So he did something...as important as marketing was as an operational objective, he named these things called hidden factories. And he said, 30% of all that work is in these hidden factories. And it's just dealing with small, little defects that we never ever solve. But over time, they actually erode our productivity of systems that can eat up 10% to 20% of productivity. And then, finally, it's work that I'm doing. It's the precursor to a major accident or disaster. And the good side is if you leave the way the system works alone, the 80%, and just focus on understanding and reducing these hidden factories, you can see a dramatic improvement quickly and only focus on what you need to fix.
TROND: So, for you, you focus on when the system falls apart. So you have the risk angle to this problem.
JOHN: Exactly. And so just two things, I'm like a doctor, and I do diagnosis. So when you go to the doctor, I'm not there to look at your whole system and fix everything. I'm like, here are first three things we got to work at, and, by the way, I use data to do that. And what I realized is if everyone just steps back after this call and thinks about today, right? When you get to the end of the day, what percent of everything in that factory or system happened that was in your schedule?
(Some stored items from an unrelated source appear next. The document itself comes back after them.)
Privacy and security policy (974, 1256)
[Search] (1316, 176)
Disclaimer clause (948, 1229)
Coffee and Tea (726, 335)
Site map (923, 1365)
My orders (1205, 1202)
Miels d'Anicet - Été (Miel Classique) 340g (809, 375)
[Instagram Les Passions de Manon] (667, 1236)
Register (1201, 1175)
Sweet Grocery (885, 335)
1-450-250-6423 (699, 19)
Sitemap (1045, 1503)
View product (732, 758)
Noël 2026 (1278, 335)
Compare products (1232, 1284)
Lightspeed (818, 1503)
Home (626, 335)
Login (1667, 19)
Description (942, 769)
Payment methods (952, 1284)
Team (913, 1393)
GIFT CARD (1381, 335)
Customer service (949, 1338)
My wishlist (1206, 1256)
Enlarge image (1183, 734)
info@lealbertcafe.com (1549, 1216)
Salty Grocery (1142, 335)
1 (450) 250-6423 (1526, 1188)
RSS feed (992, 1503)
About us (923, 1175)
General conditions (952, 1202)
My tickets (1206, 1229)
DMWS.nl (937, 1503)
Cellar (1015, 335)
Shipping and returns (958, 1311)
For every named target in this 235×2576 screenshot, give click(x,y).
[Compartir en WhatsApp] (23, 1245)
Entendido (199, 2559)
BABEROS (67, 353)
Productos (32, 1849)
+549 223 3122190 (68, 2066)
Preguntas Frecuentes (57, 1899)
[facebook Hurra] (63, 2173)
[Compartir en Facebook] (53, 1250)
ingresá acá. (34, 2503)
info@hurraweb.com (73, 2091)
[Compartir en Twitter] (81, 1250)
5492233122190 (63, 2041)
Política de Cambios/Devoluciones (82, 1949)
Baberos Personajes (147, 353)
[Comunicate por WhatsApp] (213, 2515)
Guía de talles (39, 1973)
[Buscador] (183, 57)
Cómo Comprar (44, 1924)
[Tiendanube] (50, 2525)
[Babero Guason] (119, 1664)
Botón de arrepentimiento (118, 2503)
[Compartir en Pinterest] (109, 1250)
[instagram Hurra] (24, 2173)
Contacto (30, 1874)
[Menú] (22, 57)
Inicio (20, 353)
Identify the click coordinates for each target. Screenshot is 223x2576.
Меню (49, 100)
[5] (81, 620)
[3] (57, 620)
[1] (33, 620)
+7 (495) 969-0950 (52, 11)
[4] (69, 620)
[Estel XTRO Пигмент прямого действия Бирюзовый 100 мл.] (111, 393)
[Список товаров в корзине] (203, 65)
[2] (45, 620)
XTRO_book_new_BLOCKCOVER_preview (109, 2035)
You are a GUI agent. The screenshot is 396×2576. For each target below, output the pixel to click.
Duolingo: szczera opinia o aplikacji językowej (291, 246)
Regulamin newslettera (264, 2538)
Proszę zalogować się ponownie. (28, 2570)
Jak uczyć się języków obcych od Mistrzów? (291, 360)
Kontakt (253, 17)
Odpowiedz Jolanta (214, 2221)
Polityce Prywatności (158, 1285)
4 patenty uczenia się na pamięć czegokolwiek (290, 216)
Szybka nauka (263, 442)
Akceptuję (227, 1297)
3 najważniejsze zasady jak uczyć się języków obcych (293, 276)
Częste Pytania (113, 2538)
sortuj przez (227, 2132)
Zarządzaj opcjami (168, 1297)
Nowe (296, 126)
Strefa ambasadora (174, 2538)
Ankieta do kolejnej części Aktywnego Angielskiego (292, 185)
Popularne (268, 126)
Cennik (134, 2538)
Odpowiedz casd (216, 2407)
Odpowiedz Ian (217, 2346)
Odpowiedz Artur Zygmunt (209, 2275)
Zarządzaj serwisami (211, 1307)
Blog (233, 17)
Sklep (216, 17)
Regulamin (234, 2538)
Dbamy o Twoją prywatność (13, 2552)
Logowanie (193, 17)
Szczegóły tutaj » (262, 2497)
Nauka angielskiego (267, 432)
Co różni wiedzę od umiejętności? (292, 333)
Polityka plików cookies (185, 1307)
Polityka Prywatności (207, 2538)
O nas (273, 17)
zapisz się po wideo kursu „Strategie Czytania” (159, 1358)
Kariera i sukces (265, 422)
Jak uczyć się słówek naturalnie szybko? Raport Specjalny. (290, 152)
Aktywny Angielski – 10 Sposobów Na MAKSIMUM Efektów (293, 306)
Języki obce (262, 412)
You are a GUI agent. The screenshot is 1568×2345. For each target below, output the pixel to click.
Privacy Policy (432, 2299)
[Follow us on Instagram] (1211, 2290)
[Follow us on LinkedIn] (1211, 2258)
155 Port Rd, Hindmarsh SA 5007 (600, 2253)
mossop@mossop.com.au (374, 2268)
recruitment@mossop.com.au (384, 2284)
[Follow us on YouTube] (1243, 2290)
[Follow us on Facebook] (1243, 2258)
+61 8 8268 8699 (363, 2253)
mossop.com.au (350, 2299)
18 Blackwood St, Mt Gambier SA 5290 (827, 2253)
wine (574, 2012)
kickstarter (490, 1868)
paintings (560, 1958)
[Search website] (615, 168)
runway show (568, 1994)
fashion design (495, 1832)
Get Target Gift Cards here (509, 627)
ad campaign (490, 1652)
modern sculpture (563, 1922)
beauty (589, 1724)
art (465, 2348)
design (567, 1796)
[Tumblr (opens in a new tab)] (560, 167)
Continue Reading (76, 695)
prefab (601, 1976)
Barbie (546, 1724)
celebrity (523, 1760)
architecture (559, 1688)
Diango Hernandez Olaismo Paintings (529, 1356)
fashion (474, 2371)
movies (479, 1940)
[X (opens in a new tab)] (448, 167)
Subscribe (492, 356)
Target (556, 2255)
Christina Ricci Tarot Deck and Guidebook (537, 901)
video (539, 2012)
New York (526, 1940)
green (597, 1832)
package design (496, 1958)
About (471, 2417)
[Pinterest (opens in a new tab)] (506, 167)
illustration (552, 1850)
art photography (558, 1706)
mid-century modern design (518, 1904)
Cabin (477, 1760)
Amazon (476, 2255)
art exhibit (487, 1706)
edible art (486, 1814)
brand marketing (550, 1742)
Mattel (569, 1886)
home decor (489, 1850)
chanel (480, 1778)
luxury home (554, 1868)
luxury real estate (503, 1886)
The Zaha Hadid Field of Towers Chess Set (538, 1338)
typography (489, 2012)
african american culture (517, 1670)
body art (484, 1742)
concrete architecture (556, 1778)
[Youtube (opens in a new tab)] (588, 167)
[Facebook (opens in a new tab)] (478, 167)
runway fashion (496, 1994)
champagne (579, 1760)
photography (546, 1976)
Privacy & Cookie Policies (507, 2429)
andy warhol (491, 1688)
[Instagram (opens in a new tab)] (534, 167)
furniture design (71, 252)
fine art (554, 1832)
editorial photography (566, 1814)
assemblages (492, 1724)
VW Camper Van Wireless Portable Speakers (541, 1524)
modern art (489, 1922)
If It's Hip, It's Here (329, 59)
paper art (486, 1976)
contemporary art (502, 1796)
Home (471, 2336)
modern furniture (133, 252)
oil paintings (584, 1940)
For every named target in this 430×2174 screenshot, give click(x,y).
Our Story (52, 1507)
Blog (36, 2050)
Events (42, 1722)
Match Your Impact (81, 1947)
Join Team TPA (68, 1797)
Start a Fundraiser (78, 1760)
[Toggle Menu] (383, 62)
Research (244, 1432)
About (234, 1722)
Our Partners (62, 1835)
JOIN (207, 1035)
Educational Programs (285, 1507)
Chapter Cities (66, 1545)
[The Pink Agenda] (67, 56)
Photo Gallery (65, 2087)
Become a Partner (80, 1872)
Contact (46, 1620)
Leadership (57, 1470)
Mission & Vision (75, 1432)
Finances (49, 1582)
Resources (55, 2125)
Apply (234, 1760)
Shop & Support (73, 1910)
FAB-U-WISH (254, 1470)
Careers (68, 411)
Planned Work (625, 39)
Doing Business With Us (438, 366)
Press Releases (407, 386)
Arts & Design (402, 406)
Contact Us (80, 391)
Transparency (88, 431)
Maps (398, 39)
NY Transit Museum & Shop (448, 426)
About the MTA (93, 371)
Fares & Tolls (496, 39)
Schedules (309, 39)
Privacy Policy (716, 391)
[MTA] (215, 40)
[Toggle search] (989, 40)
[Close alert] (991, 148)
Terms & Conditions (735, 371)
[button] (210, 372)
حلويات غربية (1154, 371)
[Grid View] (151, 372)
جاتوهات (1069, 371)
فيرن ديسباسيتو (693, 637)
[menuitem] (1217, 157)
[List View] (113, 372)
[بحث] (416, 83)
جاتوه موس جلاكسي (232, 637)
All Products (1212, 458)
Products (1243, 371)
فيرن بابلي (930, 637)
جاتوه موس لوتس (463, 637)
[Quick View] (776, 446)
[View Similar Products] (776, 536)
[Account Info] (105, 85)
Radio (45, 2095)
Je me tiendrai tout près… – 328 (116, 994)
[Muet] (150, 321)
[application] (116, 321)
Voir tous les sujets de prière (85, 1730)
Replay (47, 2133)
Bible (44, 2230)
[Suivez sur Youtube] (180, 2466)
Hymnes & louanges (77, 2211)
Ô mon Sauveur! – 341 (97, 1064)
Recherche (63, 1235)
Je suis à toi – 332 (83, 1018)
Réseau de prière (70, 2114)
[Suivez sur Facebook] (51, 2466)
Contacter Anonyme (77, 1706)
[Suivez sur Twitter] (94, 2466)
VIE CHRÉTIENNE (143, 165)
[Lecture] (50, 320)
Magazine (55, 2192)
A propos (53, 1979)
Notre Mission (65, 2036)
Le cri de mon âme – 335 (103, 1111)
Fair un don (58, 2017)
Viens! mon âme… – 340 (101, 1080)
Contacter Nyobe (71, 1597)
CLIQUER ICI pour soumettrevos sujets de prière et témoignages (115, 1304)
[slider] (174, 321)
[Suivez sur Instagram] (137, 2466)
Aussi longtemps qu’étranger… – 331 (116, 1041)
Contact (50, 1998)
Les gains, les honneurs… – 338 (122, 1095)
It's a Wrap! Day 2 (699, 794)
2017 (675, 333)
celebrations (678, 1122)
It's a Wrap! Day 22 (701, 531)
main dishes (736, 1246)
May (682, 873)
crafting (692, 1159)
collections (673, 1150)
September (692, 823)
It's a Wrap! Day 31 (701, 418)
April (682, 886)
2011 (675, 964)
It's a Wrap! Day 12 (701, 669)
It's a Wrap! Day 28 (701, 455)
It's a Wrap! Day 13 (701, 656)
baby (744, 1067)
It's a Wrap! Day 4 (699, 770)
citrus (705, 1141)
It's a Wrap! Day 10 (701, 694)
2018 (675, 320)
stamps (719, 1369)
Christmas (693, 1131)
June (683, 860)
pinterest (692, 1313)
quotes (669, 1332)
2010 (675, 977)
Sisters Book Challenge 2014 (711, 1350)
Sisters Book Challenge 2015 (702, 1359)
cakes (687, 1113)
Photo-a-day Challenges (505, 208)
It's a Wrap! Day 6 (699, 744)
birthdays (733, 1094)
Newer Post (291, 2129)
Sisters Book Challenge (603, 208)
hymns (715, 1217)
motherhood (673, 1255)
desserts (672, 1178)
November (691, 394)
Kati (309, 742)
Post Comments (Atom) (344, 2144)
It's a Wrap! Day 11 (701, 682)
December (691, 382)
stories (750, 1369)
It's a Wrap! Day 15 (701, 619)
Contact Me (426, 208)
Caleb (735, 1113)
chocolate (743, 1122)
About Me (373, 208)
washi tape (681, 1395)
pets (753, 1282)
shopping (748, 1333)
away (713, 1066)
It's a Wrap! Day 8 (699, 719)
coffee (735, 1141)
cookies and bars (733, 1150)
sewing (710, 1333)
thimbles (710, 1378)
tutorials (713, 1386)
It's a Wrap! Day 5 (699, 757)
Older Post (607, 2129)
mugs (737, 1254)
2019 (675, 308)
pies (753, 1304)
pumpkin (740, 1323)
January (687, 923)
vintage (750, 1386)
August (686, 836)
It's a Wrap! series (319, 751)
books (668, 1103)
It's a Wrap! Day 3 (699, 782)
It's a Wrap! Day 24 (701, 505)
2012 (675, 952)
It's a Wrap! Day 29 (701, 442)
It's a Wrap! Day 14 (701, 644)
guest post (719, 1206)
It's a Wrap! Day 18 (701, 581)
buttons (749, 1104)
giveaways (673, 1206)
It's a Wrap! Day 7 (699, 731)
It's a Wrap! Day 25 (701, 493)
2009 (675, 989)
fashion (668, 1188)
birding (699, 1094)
And you'll start to realize that 30% of the people are chasing symptoms. So you need data to get to that root cause, and that will tell you what data to collect. And second, look for time because what you're doing is these hidden factories are trying to keep the system running because you have a customer. You have your takt time, and so people are scrambling. And if you put that time back into the system, that's going to turn into product.
TROND: John, I'm just curious; when you say data, I mean, there's so much talk of data and big data and all kinds of data. But in manufacturing, apart from the parts that you're producing, I mean, some of this data is hard to come by. When you say data, what data will you even get access to?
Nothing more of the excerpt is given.